WORK TASK ▸ Every entry below should be restated word for word, except for its images.

Dataset entries ▸

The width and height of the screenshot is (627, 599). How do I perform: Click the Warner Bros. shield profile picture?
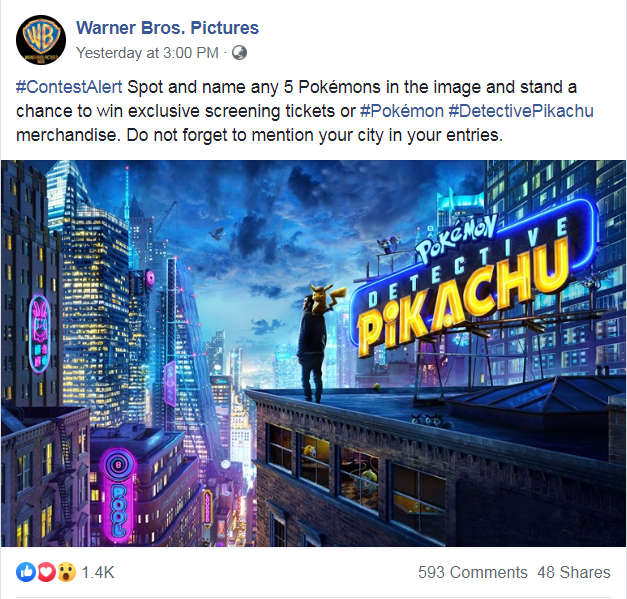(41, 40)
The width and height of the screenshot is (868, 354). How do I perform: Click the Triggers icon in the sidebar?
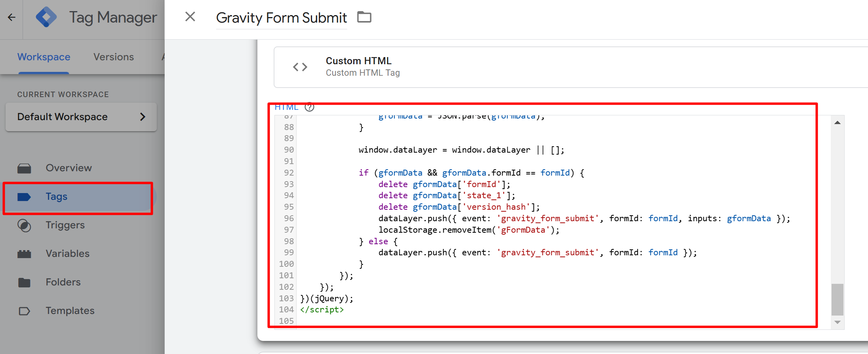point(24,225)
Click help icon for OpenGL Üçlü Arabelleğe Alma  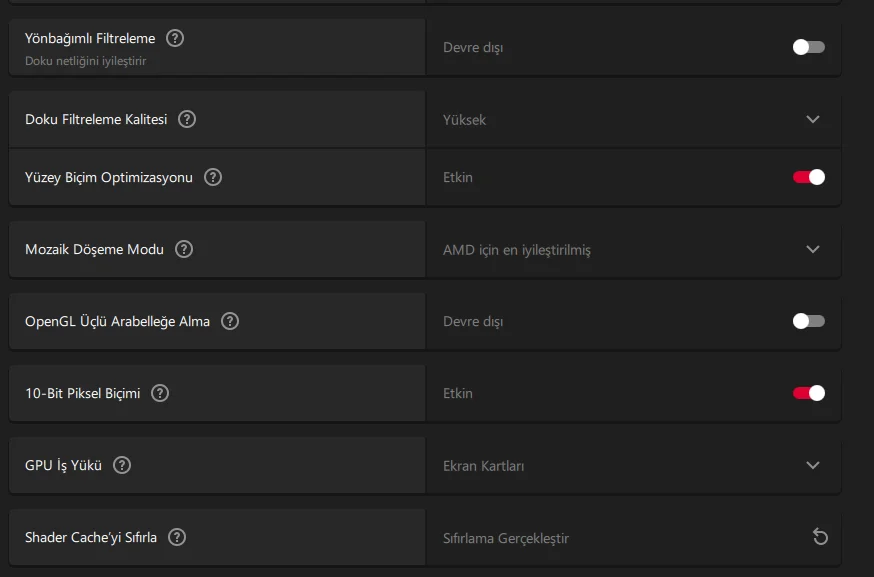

SOLUTION TO THE EXERCISE ▸
The width and height of the screenshot is (627, 599). How do I perform: Click the Warner Bros. shield profile picture?
(41, 40)
The width and height of the screenshot is (868, 354). How do I perform: Click the Triggers icon in the sidebar?
point(24,225)
Click help icon for OpenGL Üçlü Arabelleğe Alma  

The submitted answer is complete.